**Daftar Tugas**
[A] Menurut teks tentang tanda dan media massa, apa yang disebut sebagai salah satu sisipan penting media massa?
[B] Teruskan teks tentang tanda dan media massa mulai dari kalimat terakhirnya.
++++ Teks Dokumen
Umberto Eco dalam buku A Theory of Semiotic menerangkan bahwa sebuah tanda adalah segala sesuatu yang dijadikan sebagai subtitusi sesuatu yang lainnya (Amir Piliang 2010: 379).
Dalam real space, tanda (sign) digunakan untuk menyampaikan kebenaran. Seseorang yang punya keinginan untuk makan misalnya, akan menyampaikan maksud itu melalui kata-kata “saya ingin makan”. Begitu pula ribuan peristiwa dan realitas yang terjadi setiap hari, memproduksi tanda yang jumlahnya tak terhitung. Tanda yang cukup penting dan banyak disampaikan dalam minggu-minggu ini adalah mewakili sebuah kebenaran ambisi “aku ingin jadi presiden, pilihlah aku
Sejak peradaban manusia mengenal baca tulis dan Gottenberg menemukan mesin tik, sebuah tanda dapat diantar-lokasikan ke tempat-tempat yang jauh. Muncullah teknologi surat. Kemudian jaman semakin maju muncul pula percetakan, lalu Koran, televise dan internet yang kesemuanya dipakai untuk menyebarkan kebenaran.
Media massa, kemudian tiba-tiba hadir sebagai lembaga permanen yang secara terstruktur dan masif memproduksi informasi, lalu menyebarkan ke segenap penjuru atas dasar niat bahwa informasi sebagai hak azazi manusia. Dahsyatnya media massa membombardir khaayak membuat masyarakat “terkultivasi” dan terhegmoni, yaitu secara diam-diam setuju dengan isi media. Media massa menjadi sumber paling penting bagi masyarakat dalam menentukan sikap dan bertindak.
Ampuhnya media dalam menggiring persepsi, menggoda media massa untuk menyisipkan kepentingannya. Iklan adalah salah satu sisipan yang penting. Maksud saya sisipan yang hampir mendominasi halaman Koran. Lebih lanjut, tidak hanya iklan yang memang secara terus terang memuat sebuah kepentingan (bisnis), tetapi media massa melanjutkan “kemaruknya” menyusupkan ideology dalam setiap detik durasi tayang. Lebih dahsyat lagi, dalam satu dua tahun terakhir ini, pada media massa televise tertentu ideology itu tidak lagi sekedar susupan, tetapi sudah menjadi menu utama. Maka terjadilah kekerasan dalam rumah tangga media massa. Kekerasan itu menimpa korban dalam skala besar. Dua televise yang paling sering saya tonton saat ini menjadi korban KDRTMM itu. Mereka telah ditindas dan diperalat dengan sangat tak beradab oleh para capres. Netralitas kedua televise yang dalam mentansmisikan beritanya menggunakan asset public itu sudah tercabik-cabik.
++++++++
++++ Data yang Ditampilkan
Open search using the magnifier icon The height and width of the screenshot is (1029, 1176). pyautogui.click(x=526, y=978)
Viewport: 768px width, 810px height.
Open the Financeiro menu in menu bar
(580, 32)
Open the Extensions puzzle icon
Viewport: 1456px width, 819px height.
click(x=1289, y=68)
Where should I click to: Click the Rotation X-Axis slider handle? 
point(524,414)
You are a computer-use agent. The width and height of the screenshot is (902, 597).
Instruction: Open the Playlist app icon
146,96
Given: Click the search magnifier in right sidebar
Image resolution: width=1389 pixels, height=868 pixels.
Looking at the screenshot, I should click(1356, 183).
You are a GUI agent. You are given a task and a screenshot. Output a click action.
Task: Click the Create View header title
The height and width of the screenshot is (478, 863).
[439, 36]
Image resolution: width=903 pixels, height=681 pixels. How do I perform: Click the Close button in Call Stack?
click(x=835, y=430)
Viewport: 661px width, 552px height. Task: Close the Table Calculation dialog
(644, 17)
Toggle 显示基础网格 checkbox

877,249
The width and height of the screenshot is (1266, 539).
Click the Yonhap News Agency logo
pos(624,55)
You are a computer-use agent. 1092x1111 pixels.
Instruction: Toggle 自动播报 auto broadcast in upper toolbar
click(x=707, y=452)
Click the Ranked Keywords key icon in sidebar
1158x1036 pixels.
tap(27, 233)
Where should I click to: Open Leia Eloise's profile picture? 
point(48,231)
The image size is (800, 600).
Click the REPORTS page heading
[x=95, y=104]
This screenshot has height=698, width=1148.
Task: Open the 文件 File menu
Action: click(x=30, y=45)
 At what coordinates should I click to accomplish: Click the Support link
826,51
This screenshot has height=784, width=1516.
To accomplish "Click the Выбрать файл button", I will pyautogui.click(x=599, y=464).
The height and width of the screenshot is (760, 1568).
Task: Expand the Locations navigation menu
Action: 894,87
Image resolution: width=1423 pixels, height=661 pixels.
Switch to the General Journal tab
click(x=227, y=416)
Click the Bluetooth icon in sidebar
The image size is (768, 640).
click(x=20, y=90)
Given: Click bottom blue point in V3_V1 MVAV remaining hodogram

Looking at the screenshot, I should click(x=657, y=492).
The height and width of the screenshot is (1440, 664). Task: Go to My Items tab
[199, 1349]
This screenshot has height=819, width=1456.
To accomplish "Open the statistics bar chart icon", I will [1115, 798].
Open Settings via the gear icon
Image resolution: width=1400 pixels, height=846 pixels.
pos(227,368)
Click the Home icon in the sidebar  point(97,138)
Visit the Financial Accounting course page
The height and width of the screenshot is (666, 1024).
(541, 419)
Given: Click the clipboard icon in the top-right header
++++++++
**Jawaban Berurutan**
[A] Iklan.

[B]
Mungkin secara obyektif masih logis jika frekwensi dan intensitas pemberitaan kegiatan capres menjajakan janji itu menjadi head line news, karena peristiwa itu menyangkut kepentingan nasional yang harus diketahui rakyat. Namun cara kedua televise itu mengkonstruksi beritanya sungguh patut dicurigai. Atas dasar itulah saya menyoroti bagaimana cara mereka mengkonstruksi peristiwa itu dari sudut pandang ilmu semiotika.
Apakah sebuah kebetulan, setiap nara sumber yang diundang oleh televise O pasti mempunyai analisis – karena mereka mengaku akademisi – bahwa Capres J lebih baik dan Capres P sebaliknya. Begitu pula ketika televise M mengundang nara sumber lainnya pasti punya kesimpulan Capres P lebih baik.
Itu bukan sebuah kebetulan. Itu ulah para pengarah media dalam mencari nara sumber. (Catatan : Nara sumber merupakan garansi atas obyektivitas berita, sebuah berita tanpa nara sumber = hoax). Dengan menampilkan nara sumber, maka sebuah berita memenuhi salah satu syarat kredibelitas informasi.
Ketika seorang reporter televise membacakan berita yang berisi sebuah kebenaran, akan muncul sejumlah tanda yang berperan sangat significant dalam merangkai makna. Tanda itu dapat berupa gambar-gambar, suara, sudut kamera, durasi dan frekwensi tayang, pemilihan nara sumber, waktu tayang, intonasi suara penyiar dan indoktrinasi pewawancara kepada sumber beritanya. Barisan tanda itu akan saling ber-relasi secara pungtuatif dengan persepsi yang lebih dahulu bersemayam dalam diri pemirsa. Padahal obyek tersebut belum tentu mewakili realitas sebenarnya. Jean Baudrillard menyebut obyek hasil rekayasa itu sebagai hyper-realitas, dimana tanda tidak menjadi subtitusi dari yang diwakilinya, melainkan menjadi wakil dirinya sendiri (self-referent).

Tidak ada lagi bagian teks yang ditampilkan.